Sinon sans le mod on peut passer en vue interne, il y a un cadran radio-altimétrique (que les joueurs de FSX doivent bien connaître ^^), qui indique la distance par rapport au sol à partir de 2 000m, ça aide bien aussi.

---------- Post added at 15h25 ---------- Previous post was at 15h19 ----------

4. Retour sur Kerbin




> La méthode la plus orthodoxe et la plus économe en fuel est de décoller de Mun à la verticale, et de se mettre en orbite autour, exactement comme au décollage de Kerbin. Cela ne vous demandera pas beaucoup d’essence, grâce à la faible attraction de la planète. Une fois en orbite (avec une apoapsis à environ *200 000 mètres*)


200 km  ::O:  Pour une orbite basse autour de la Mûn, 14 km suffisent, ça fait économiser du fuel  :;):  (et du temps ^^ )

---------- Post added at 15h28 ---------- Previous post was at 15h25 ----------

Voilà, lecture terminé, bon boulot  :;): 

J'aurais rajouté aussi un paragraphe sur les noeuds de manoeuvre pour éviter le "die & retry", sinon le reste ça va  ::):

----------


## Izual

Ouaip, je corrige au fur et à mesure. Pour l'apoapsis lunaire, y a un 0 en trop effectivement. Merci !

Je vais voir ce que je peux faire pour les nœuds.

----------


## Mr Slurp

> Ouaip, je corrige au fur et à mesure. Pour l'apoapsis lunaire, y a un 0 en trop effectivement. Merci !
> 
> Je vais voir ce que je peux faire pour les nœuds.


Faudrait expliquer les "6 directions", l’aperçu du résultat de la manoeuvre, et comment le l’exécuter proprement : réduction des gaz en fin de course, quand commencer le burn en fonction de la durée du noeud, etc.

----------


## GrandfatherBones

Ça manquait, c'est bien fait. Bon boulot.

----------


## Dsmii

Je sais pas si je suis au bon endroit, mais une remarque tardive sur :




> Le *centre de levage* (center of lift) est surtout utilisé pendant la création d’avions spatiaux, donc vous ne vous en occuperez pas trop au début. Il indique la direction de la poussée provoquée par les ailes et les ailerons du véhicule.


(Dans cette page : III. Construction de fusées)

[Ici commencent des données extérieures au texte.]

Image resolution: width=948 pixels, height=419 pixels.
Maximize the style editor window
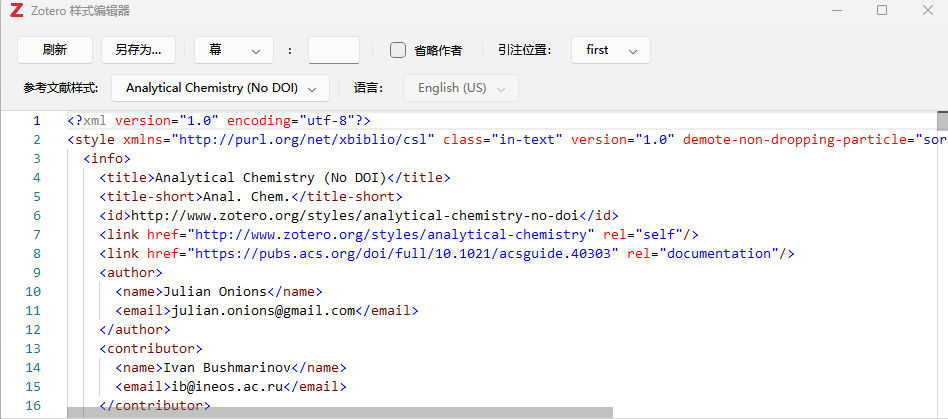[x=882, y=11]
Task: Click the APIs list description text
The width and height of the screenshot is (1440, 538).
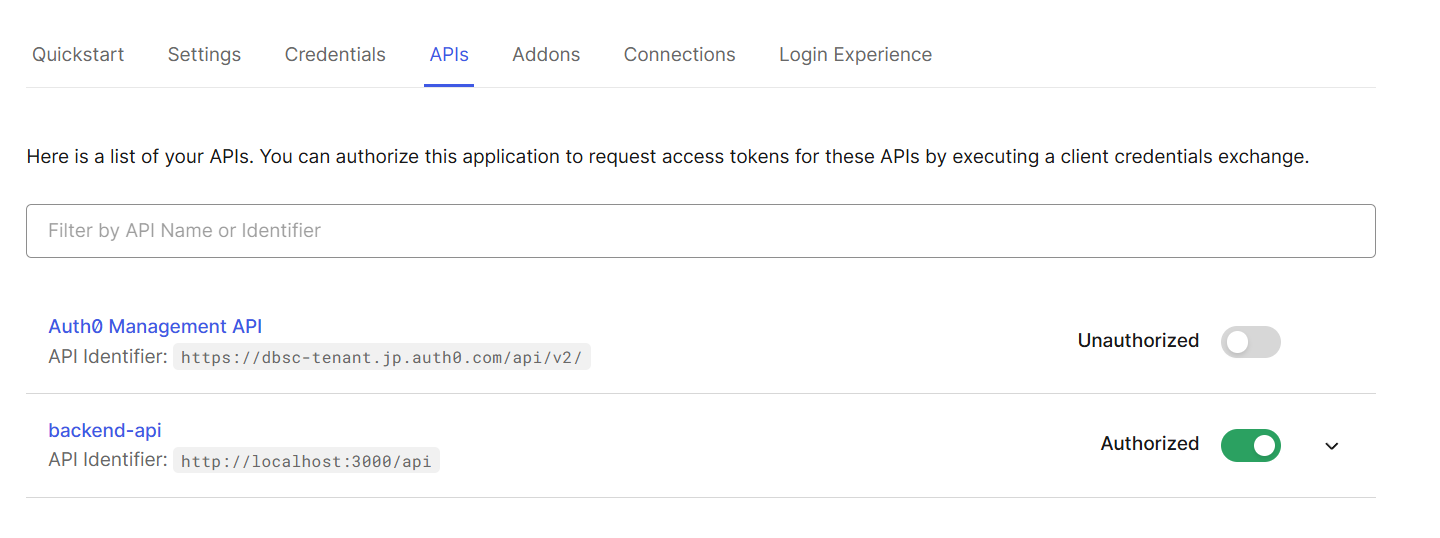Action: coord(667,157)
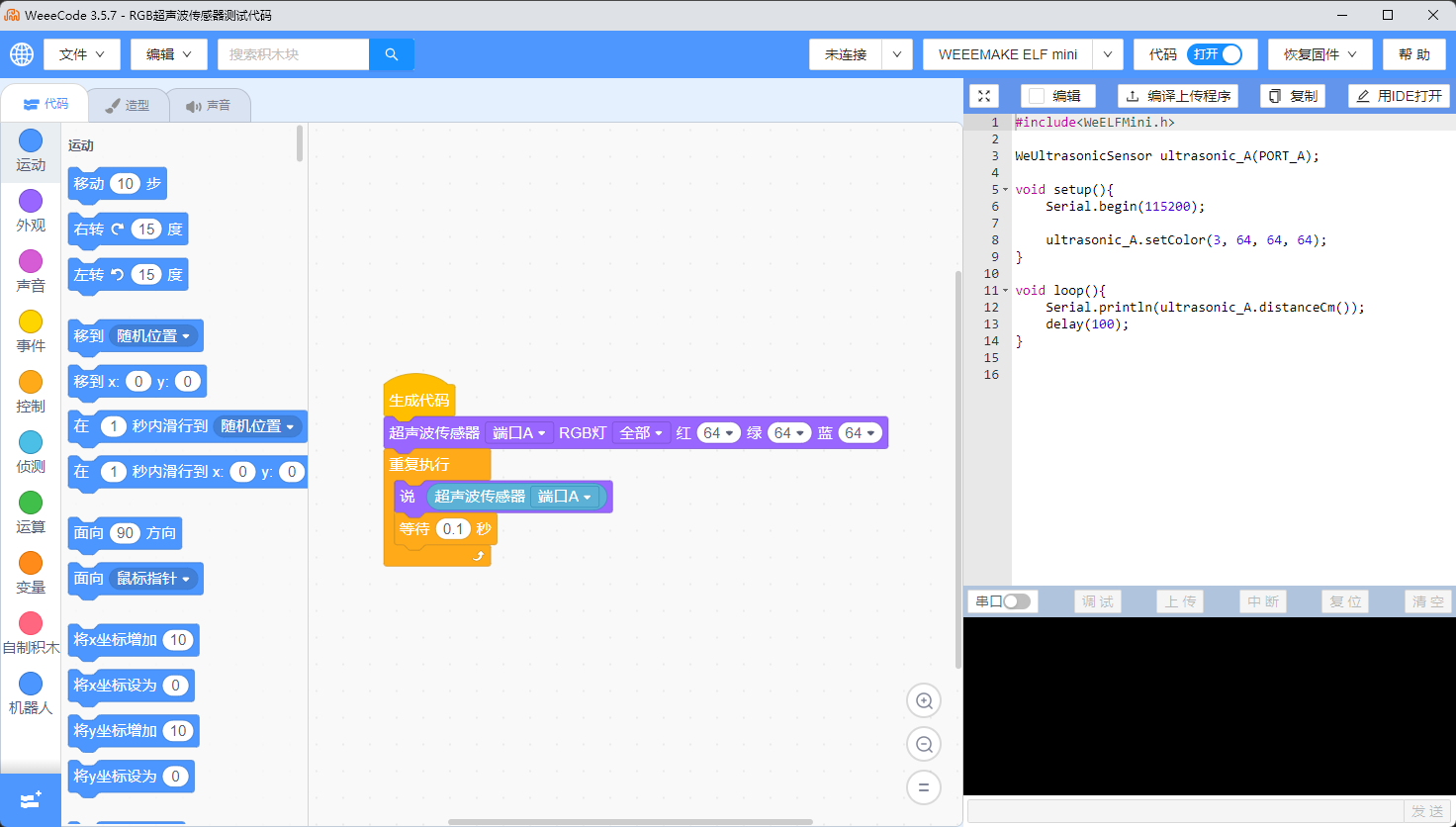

Ca serait pas mieux de traduire ça par "centre de portance" plutôt ?  ::P:

----------


## Izual

Ah oui mais si on rentre dans le jargon technique après...  ::unsure:: 

Tu as raison, c'est beaucoup mieux maintenant, j'ai corrigé. Merci !

----------


## noryac

Juste pour dire que maintenant les coûts sont bien pris en compte dans le jeu alors ca serait cool d'avoir un petit point sur comment faire du bouzouf.

Faudrait aussi preciser que les sorties spatiales ne sont pas dispo au debut et qu'il faut améliorer les batiments avec un click droit....

Sinon le guide m'a bien aider meme si j'ai encore beaucoup de lacunes....

----------


## Dakitess

Bon guide, qui a pris un peu d'âge forcément vu que le jeu à évolué, mais qui permettra à certain de découvrir avec engouement  ::): 

Je me permets d'annoncer qu'un guide "plus complet" paraitra par épisode sur KSP - Fr d'ici peu, en abordant dans tous les détails possibles la majeure partie des éléments de jeu. Il s'agira de tutos d'une bonne quinzaines de pages chacun, s'attachant à expliquer et vulgariser une grande "manœuvre" à chaque fois, avec au programme pour les premiers : la mise en orbite, les manœuvres, et le docking ! Les 3 fondamentaux en quelque sorte  :;):  Prévoir un petit mois, il me faut le temps de regrouper des visuels et de préparer les billets proprement.

----------


## Raoulospoko

Pour signaler qu'il y a un très bon patch .fr maintenant.

----------